EXERCISE OBJECTIVE: Exactly the lines from the one with "The width and height of the screenshot is (763, 446)." to the end of the entries should appear in your answer, retyped word for word.

DATA SHOWN:
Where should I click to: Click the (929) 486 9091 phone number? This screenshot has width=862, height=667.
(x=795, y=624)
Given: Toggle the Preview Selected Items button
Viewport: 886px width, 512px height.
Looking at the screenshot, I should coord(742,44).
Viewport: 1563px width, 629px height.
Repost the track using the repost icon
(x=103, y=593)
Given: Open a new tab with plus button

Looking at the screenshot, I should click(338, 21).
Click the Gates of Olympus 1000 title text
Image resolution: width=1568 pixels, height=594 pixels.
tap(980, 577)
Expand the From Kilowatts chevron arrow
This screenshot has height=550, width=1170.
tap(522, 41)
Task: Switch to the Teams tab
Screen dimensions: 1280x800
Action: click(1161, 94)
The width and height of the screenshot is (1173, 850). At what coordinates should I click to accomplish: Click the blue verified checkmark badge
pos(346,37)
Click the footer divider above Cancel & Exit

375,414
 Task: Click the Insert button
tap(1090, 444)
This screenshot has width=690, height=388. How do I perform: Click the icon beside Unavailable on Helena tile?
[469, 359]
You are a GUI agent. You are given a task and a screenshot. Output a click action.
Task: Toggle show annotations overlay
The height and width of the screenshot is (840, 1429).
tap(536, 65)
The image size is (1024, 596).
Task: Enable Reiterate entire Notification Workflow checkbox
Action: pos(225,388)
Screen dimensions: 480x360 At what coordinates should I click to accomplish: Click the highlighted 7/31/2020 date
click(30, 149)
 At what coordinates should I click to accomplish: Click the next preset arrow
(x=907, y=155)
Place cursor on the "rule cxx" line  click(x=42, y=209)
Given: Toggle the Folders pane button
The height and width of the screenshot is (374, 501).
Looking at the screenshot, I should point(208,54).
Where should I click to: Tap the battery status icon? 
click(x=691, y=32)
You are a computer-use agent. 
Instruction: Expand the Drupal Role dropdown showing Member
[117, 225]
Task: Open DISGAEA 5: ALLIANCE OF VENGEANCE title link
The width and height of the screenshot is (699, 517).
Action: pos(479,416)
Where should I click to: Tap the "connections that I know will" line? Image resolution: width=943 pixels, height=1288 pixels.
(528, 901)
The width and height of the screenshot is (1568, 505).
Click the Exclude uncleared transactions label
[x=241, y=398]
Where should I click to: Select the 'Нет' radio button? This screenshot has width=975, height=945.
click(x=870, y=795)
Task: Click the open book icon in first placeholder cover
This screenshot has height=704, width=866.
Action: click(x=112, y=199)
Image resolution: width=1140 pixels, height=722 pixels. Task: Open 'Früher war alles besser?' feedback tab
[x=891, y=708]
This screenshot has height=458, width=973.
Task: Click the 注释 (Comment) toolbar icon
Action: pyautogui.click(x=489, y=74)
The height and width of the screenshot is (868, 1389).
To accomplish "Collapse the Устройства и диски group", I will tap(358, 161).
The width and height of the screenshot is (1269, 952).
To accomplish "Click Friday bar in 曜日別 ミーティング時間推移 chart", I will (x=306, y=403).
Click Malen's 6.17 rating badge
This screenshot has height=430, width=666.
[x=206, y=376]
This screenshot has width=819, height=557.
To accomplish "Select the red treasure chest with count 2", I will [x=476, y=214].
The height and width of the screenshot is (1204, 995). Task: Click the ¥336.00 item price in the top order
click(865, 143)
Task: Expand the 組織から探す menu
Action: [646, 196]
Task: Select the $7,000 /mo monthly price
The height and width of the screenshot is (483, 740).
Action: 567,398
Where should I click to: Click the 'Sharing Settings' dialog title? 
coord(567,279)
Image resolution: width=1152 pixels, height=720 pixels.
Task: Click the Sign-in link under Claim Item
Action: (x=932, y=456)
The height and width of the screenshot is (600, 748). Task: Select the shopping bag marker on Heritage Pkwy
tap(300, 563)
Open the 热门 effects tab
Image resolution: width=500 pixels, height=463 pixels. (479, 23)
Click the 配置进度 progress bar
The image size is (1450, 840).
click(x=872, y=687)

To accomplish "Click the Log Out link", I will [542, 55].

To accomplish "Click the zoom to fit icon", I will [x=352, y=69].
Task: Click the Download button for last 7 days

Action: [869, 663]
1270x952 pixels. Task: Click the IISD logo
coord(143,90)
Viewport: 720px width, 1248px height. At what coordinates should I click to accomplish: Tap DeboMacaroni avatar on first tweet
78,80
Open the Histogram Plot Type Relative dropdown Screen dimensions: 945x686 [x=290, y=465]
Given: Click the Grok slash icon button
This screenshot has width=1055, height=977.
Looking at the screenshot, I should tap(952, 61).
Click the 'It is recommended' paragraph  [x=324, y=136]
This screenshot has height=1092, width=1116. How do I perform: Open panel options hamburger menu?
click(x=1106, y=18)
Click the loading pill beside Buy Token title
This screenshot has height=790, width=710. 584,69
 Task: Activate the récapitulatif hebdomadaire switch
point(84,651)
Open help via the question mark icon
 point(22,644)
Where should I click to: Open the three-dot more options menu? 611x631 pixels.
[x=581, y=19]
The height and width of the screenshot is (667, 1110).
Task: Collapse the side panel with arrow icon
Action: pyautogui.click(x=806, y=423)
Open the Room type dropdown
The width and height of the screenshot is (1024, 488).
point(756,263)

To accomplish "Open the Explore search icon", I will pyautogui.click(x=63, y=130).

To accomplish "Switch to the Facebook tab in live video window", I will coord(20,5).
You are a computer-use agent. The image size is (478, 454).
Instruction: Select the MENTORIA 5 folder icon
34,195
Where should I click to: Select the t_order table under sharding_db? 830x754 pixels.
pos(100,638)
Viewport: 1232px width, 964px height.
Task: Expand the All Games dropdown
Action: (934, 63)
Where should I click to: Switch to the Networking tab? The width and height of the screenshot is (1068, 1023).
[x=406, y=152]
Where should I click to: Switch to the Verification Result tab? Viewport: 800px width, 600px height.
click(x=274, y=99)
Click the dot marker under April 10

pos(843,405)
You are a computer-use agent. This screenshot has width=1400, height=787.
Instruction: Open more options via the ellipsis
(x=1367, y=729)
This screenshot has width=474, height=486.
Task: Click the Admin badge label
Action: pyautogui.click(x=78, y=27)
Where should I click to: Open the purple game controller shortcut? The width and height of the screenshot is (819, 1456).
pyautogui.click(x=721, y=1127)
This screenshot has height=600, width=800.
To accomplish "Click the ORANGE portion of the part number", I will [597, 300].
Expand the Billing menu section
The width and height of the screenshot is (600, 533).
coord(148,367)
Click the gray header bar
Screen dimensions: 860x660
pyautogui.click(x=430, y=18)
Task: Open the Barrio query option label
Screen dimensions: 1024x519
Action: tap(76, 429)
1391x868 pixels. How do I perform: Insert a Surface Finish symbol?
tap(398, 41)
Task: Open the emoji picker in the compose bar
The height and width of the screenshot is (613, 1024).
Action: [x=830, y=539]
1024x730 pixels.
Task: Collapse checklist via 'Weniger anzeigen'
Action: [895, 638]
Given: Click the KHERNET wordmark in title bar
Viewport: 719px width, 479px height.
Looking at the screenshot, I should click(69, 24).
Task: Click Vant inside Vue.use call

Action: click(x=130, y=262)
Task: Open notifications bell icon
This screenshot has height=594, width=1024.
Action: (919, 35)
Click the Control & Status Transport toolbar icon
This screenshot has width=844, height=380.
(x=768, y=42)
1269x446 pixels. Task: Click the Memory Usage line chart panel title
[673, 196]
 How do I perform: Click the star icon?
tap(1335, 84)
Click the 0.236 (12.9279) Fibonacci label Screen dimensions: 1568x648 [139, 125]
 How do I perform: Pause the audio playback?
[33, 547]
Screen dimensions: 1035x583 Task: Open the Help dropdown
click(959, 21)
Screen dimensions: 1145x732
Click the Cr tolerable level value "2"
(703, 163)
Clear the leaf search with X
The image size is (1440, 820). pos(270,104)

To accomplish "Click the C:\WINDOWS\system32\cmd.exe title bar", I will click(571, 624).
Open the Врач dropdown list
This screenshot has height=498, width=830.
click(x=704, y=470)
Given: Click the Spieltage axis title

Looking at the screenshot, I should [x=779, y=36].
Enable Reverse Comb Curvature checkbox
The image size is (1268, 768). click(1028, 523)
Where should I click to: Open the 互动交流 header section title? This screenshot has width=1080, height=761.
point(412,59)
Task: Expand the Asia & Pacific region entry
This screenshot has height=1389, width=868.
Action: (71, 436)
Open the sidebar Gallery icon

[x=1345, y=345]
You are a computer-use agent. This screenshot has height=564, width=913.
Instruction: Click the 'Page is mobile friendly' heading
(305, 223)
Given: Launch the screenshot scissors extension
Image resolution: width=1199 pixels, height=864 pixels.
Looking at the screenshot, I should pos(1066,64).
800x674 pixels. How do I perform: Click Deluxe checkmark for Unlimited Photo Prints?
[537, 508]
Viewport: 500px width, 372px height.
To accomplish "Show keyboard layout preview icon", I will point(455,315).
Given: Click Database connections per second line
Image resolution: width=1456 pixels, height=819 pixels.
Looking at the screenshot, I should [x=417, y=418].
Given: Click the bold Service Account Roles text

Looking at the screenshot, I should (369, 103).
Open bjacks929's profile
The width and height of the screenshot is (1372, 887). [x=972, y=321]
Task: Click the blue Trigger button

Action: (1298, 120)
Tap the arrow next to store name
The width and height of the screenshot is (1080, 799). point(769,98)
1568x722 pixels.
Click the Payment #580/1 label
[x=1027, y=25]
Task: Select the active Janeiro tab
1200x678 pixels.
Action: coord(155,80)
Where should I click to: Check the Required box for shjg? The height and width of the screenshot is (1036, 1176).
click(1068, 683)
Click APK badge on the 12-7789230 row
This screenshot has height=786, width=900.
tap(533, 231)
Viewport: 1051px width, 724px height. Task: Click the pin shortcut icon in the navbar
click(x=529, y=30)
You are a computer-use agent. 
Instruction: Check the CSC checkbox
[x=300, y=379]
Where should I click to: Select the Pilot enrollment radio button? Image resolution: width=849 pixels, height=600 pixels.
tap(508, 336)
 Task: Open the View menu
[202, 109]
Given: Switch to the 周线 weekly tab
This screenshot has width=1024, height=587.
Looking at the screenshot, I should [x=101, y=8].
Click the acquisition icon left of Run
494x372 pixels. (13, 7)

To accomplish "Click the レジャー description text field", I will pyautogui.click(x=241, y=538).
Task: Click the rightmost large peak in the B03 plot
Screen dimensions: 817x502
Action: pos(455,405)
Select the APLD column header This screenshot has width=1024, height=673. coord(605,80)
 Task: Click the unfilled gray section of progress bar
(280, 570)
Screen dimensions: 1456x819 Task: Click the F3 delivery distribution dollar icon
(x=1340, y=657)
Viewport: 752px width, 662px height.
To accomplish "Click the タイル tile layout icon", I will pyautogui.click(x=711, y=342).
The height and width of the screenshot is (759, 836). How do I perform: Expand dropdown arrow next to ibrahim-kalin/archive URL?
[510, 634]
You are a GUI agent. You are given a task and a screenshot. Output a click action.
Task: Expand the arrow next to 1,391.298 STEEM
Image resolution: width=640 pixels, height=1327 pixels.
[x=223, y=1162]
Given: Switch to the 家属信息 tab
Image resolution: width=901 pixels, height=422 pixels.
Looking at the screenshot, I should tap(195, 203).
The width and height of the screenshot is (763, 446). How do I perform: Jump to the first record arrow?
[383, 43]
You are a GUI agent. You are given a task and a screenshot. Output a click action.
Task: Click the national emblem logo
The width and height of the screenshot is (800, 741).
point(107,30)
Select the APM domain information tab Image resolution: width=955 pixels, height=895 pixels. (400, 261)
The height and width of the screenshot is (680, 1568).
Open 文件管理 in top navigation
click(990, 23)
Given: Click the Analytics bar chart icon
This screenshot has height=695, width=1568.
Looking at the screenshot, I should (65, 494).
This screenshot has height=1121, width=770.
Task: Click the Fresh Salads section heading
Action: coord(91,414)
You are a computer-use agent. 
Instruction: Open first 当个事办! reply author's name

EXERCISE RESPONSE:
The width and height of the screenshot is (763, 446). How do I perform: Jump to the first record arrow?
[383, 43]
You are a GUI agent. You are given a task and a screenshot. Output a click action.
Task: Click the national emblem logo
The width and height of the screenshot is (800, 741).
point(107,30)
Select the APM domain information tab Image resolution: width=955 pixels, height=895 pixels. (400, 261)
The height and width of the screenshot is (680, 1568).
Open 文件管理 in top navigation
click(990, 23)
Given: Click the Analytics bar chart icon
This screenshot has height=695, width=1568.
Looking at the screenshot, I should (65, 494).
This screenshot has height=1121, width=770.
Task: Click the Fresh Salads section heading
Action: coord(91,414)
You are a computer-use agent. 
Instruction: Open first 当个事办! reply author's name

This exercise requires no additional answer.